The pressure is increasing. Many sectors have been run ragged by the sustainability debate in recent years and in response have put together strategies, programmes and coalitions. Although a bit of peace and quiet might be desirable, it's extremely improbable.
The sustainability agenda just won't stay still. It is constantly shifting as media NGOs and governments chase each other’s tails around environmental, social, and workplace issues. What seem like solutions suddenly become liabilities. In the environmental area for example, where the debate is currently the most high-profile, biofuels once seemed the great hope for low carbon transport, the next year they are angrily denounced for destroying the rainforest and robbing the hungry of food. Carbon offsets were a good idea before a string of media exposes challenged the whole concept of paying others to take on a carbon burden.

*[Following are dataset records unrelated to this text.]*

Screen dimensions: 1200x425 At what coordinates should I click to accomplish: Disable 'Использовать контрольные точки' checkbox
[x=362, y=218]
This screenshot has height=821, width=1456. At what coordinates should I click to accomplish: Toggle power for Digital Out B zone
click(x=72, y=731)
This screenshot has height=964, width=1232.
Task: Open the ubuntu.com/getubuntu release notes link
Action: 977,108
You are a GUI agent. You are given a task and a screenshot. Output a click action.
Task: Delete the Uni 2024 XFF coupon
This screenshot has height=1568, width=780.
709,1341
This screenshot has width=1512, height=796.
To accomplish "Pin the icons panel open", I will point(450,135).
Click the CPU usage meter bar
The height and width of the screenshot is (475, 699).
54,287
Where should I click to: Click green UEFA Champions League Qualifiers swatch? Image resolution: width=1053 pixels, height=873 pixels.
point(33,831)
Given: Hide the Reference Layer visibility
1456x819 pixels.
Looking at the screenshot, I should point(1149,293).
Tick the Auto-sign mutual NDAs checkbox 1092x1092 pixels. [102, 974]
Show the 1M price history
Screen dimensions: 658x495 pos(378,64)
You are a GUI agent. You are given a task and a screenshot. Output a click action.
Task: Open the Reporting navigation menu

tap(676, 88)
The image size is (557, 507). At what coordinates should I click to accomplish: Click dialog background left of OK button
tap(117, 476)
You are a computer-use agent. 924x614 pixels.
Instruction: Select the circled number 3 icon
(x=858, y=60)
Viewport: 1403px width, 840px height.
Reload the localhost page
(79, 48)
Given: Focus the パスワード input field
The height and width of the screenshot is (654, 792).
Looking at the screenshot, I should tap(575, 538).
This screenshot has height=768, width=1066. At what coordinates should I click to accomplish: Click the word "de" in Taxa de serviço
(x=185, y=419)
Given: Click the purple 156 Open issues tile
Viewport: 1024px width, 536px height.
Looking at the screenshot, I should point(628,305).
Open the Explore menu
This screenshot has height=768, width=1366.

There is also a plethora of voluntary CSR standards, ecolabel certifications and green business coalitions that all seem to offer guidance and rules but none of which can be taken as the fixed standard to which businesses can operate, especially across borders.
On climate change the bar is about to be set even higher. International coverage will continue apace as new (and even scarier) science emerges and governments – including a newly eco-aware USA Government - frantically negotiate in the run up to the Copenhagen meeting in December 2009 where the successor to the Kyoto Protocol will be agreed.
For businesses coming to terms with the sustainability concept there are five simple (perhaps inconvenient) truths and imperatives:
- Be true to the standards you choose - there are no fixed rules which guarantee you have got it right and becoming a sustainable enterprise is not a tick box exercise
- Don’t paint yourself into a corner - you are on a journey. There will be dead ends and U-turns on the way and you will need to constantly consider alternative routes
- You can’t travel this road alone - ‘Doing’ sustainability on your own is not an option. You will need guides and partners - not just for communications advice - but civil society stakeholders that share your concerns and can help shape your strategy
- Nothing very useful can be achieved in secret - becoming a sustainable enterprise cannot be achieved behind closed doors. The stakeholders in your business need to buy in, employees need to share the mission, key audiences like government, NGOs and business will need to be fully briefed. Most important of all - customers will need to understand why and how the company is actually working to become a sustainable enterprise
- Vive la difference - in each country there are different issues at the top of the agenda and these will constantly change. In Finland it’s currently Biofuels and zero-energy construction, in France working conditions and food product quality are the topics hitting the headlines.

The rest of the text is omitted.